What size Water Bath Canner Do I need?

Discussion in 'Egg, Chicken, & Other Favorite Recipes' started by lockedhearts, Sep 8, 2008.

  1. lockedhearts

    lockedhearts It's All About Chicken Math

    Apr 29, 2007
    There is just me and Hubby. I Have a tree loaded with Apples and can't find a canner anywhere in town.
    I have found a couple on Amazon
    A 21 Quart w/ rack for $18.99
    An 11 1/2 Quart for $19.99
    Normally it would be a no brainer, bigger for $1.00 less, but not sure in this case that bigger is necessarily better.
    I also plan to make some jams, butters etc for CHristmas Gifts.
  2. keljonma

    keljonma Chillin' With My Peeps

    Feb 12, 2007
    8A East Texas
    When I first started canning I was using my two largest stock pots with a bread cooling rack in the bottom of each. Talk about time consuming! [​IMG] I have a 21 quart canner now.

    So I would go with the biggest you can find. Once you start canning, the larger one will get more done at once.

    There is just the 2 of us humans at home now and I love canning quarts of fruit or pie filling at the same time I am canning pints of jam. They require different processing times, but as long as the pot is boiling anyway...... why not?!
  3. Stephen in SoKY

    Stephen in SoKY Chillin' With My Peeps

  4. lockedhearts

    lockedhearts It's All About Chicken Math

    Apr 29, 2007
    I was thinking 21 qt would be a good size. I need to be thrifty so I can save my extra pennies for a pressure canner later. We are planning a good garden for next year and I want to be ready to go.
  5. JennsPeeps

    JennsPeeps Rhymes with 'henn'

    Jun 14, 2008
    South Puget Sound
    I found my water bath canner at Goodwill for $5 with the rack included. It's a 7 quart capacity. I'm not doing large scale canning yet because we live in the city - no place to get that much fruit/veggies in high quantities without spending a fortune and no place in my house to store hundreds of jars. As it is, I've got about 6-7 dozen jars of various things put up. I went for a wide variety of finished products (like tomato sauce, veggie soup, salsas & jams) this year whereas last year I canned high quantities of basic ingredients (tomatoes & peaches). I'll can some more tomatoes next weekend but I'll make more taomto sauce, since that's more in line with my household's needs: fast food.

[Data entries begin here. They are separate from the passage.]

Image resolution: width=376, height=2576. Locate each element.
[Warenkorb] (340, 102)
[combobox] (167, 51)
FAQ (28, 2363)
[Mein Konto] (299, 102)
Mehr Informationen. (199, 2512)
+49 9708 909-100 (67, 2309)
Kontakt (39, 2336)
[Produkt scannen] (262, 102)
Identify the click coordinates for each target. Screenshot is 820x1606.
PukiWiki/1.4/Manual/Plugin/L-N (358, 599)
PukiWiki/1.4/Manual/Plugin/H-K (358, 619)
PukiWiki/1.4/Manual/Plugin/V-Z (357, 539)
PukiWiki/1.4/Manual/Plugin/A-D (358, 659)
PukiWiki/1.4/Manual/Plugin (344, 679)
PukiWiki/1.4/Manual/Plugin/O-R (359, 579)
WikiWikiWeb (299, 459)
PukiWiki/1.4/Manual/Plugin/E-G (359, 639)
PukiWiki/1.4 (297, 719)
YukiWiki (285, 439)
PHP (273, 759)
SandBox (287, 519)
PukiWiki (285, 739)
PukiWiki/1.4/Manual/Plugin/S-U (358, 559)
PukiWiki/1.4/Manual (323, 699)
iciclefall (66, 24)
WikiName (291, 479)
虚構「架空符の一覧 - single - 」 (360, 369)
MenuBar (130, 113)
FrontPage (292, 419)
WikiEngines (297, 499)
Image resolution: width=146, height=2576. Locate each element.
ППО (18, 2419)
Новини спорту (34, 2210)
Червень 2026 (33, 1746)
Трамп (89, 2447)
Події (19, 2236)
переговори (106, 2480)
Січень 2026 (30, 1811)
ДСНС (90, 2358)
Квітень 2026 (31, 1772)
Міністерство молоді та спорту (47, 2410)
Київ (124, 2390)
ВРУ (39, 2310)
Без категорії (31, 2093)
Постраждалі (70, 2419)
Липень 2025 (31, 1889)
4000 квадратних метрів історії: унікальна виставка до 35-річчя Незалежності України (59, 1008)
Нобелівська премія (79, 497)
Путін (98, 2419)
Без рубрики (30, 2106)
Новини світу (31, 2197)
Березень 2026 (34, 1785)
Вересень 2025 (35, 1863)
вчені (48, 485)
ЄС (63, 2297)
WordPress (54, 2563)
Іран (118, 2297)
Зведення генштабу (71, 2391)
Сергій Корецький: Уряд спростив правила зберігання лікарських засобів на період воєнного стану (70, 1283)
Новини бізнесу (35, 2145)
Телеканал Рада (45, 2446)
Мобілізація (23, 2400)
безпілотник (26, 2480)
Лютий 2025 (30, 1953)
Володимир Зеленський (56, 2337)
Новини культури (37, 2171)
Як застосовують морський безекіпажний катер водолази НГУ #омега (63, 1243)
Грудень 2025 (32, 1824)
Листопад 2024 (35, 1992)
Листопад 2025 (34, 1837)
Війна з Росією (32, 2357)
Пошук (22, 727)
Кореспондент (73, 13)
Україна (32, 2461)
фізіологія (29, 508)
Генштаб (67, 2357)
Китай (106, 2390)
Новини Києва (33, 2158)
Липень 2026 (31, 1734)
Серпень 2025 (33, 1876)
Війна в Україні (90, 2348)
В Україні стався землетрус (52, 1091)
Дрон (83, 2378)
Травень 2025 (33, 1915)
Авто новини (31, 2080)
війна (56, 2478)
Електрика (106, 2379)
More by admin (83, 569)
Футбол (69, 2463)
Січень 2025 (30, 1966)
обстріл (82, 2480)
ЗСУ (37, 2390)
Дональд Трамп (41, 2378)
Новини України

    Before I got a "real" canner I used my largest stock pot with a cooling rack in the bottom, just like keljonma.

    The advantage of having a dedicated canning pot is that it frees up your other pots for large batches. The disadvantage is that you have to store it when it's not in use. In my house, that means in the attic.

    ETA: I got my pressure canner on ebay for around $50 shipped. It is an "automatic" canner, which took me a while to figure out how to use as it didn't come with a manual. It works great and I've used it to can green beans, corn, asparagus, and veggie soup. I'll probably can some veggie chili soon, too.